2. References to a corporation include all constituent corporations absorbed in a consolidation or merger as well as the resulting or surviving corporation so that any person who is or was a director, officer, employee or agent of such a constituent corporation or is or was serving at the request of such constituent corporation as a director, officer, employee or agent of another corporation, partnership, joint venture, trust or other enterprise shall stand in the same position under the provisions of this Article with respect to the resulting or surviving corporation as he would if he had served the resulting or surviving corporation in the same capacity.
3. The term “other enterprise” shall include employee benefit plans; the term “fines” shall include any excise taxes assessed on a person with respect to an employee benefit plan; the term “serving at the request of the corporation” shall include any service as a director, officer, employee or agent of the corporation which imposes duties on, or involves services by, such director, officer, employee or agent with respect to any employee benefit plan, its participants, or beneficiaries; and a person who acted in good faith and in a manner he reasonably believed to be in the interest of the participants and beneficiaries of an employee benefit plan shall be deemed to have satisfied any standard of care required by or pursuant to this Article in connection with such plan.

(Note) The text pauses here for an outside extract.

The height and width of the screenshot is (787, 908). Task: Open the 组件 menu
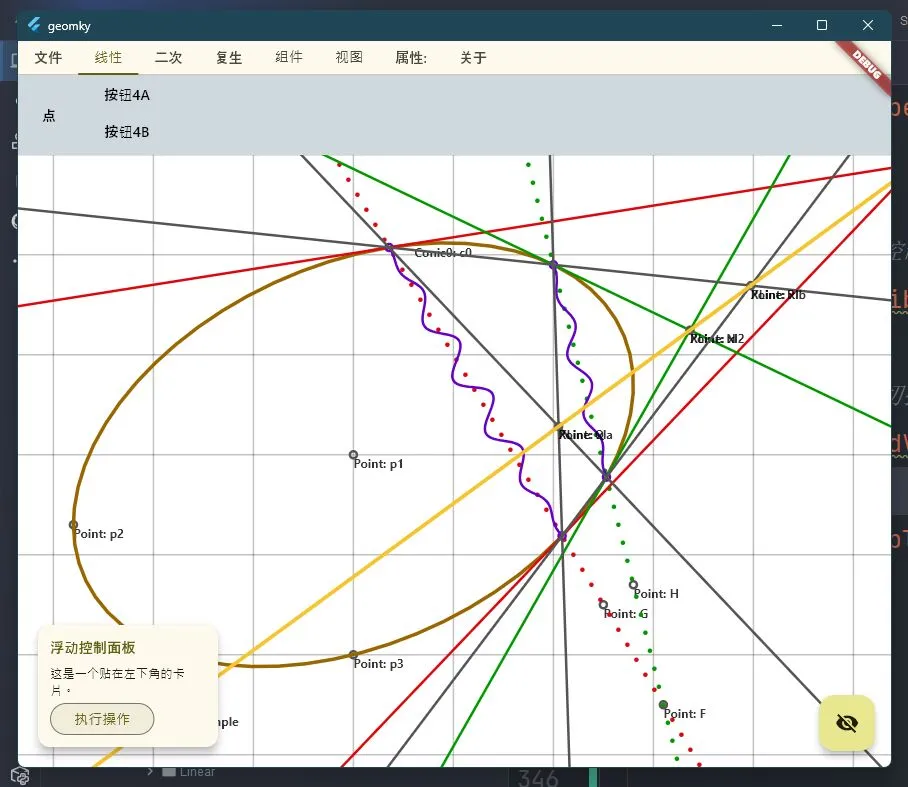289,58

J. Survival. Any indemnification rights provided pursuant to this Article shall continue as to a person who has ceased to be a director, officer, employee or agent and shall inure to the benefit of the heirs, executors and administrators of such a person. Notwithstanding any other provision in these Articles of Incorporation, indemnification rights arising under or granted pursuant to this Article shall survive amendment or repeal of this Article with respect to any acts or omissions occurring prior to the effective time of such amendment or repeal and persons to whom such indemnification rights are given shall be entitled to rely upon such indemnification rights with respect to such acts or omissions as a binding contract with the corporation.
K. Amendment. The affirmative vote of the holders of record of outstanding shares representing at least a majority of all of the outstanding shares of capital stock of the corporation then entitled to vote generally in the election of directors, voting together as a single class, shall be required to amend, repeal or adopt any provision inconsistent with this Article, notwithstanding the fact that a lesser percentage may be specified by the laws of Missouri.